We wszechświecie według teozofów istnieje ewolucja duchowa. Nieskończona ilość istnień ewoluuje na nieskończonej ilości światów, przestrzeni i wymiarów, od najniższych form istnienia takich jak minerały, poprzez rośliny, zwierzaki, aż w końcu dochodzi do człowieka by przejść ponad nim w niekończącym się łańcuchu wzrostu świadomości w istoty o świadomości niepojętej dla nas. Człowiek który umiera trafia po śmierci do świata astralnego, a potem z bardzo niewielkimi wyjątkami do świata mentalnego, czyli do osławionego dewakanu, nieba, raju. I teraz, jeśli człowiek był zły w świecie astralnym spotka się z z tak zwanym myślokształtem, czyli swoimi myślami, uczuciami które sam własną wolą utrzymywał w swoim umyśle. Ten myślokształt przyjmie formę której istota się boi, i zacznie ją gonić i męczyć, w końcu jest to emocja negatywna, nieważne czy nienawiść, zraniona duma, nie wybaczenie wrogom, lęki, ważne że jest negatywną siłą i mści się na swoim stwórcy.
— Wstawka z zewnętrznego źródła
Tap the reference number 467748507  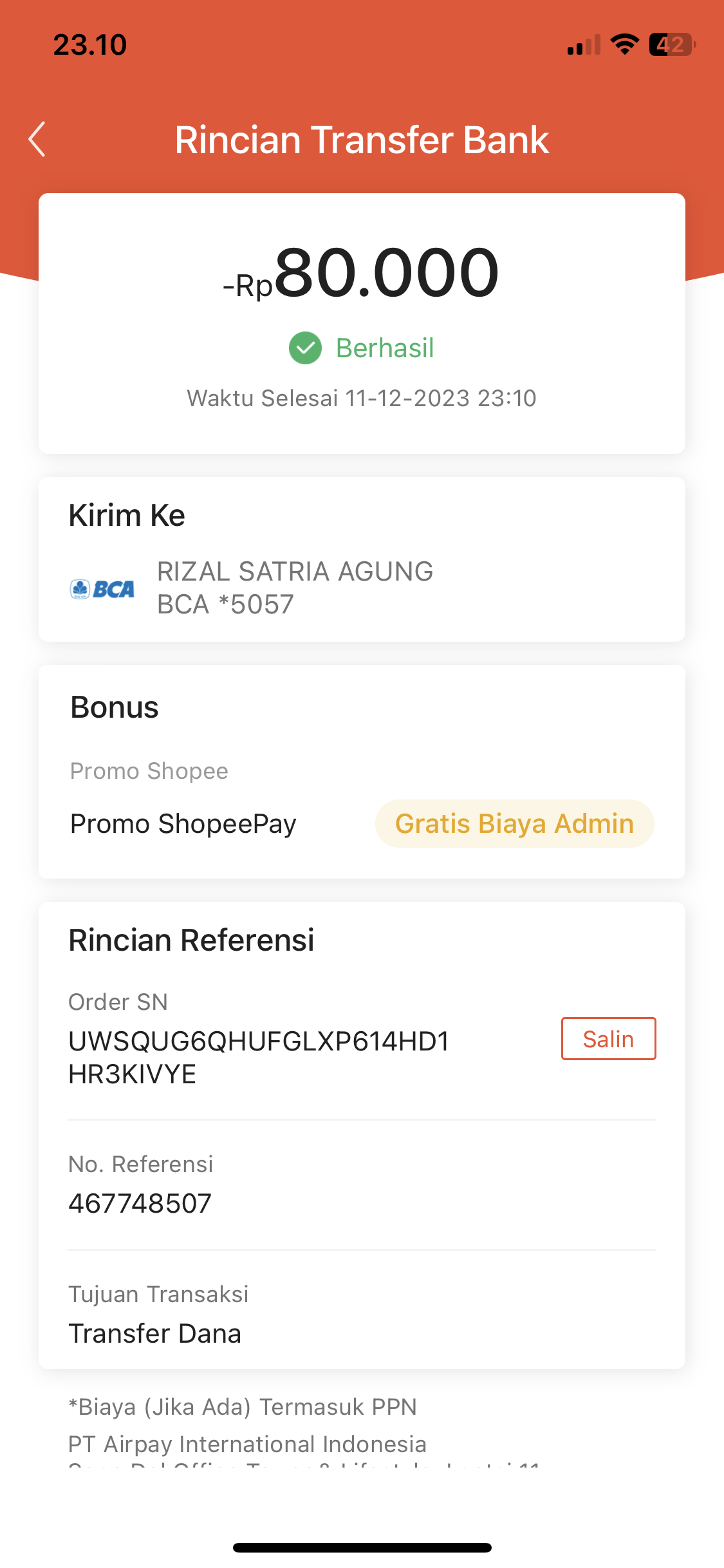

Na ziemi zabiera mu spokój i dobry sen, po śmierci zadaje mu piekielne męki, wpędza człowieka w nieopisywalny koszmar, ale do czasu. I w tym momencie grzesznik uświadamia sobie, że nie opłaciło się być nieuczciwym, podłym, zdradliwym a ajgorszym wyjściem było nie kochanie i brak szacunku do siebie. Warto byście Państwo znali jeszcze jedną prawdę na temat życia pośmiertnego. Przeciętny człowiek jest średnio przytomny w tym stanie, przypomina to sen, jest nie rozbudzony. Ale to się zmienia, i z każdym kolejnym życiem staje się coraz bardziej świadomy swych przeżyć i doznań w pośmiertnych stanach ducha. Ale wróćmy do człowieka złego – nic nie trwa wiecznie, każdy myślokształt się wypala, i gdy się wypali, ciało astralne człowieka zostaje oczyszczone ze złych wspomnień, przeżyć, traum i jest gotowe by przejść do dewakanu, świata mentalnego, raju.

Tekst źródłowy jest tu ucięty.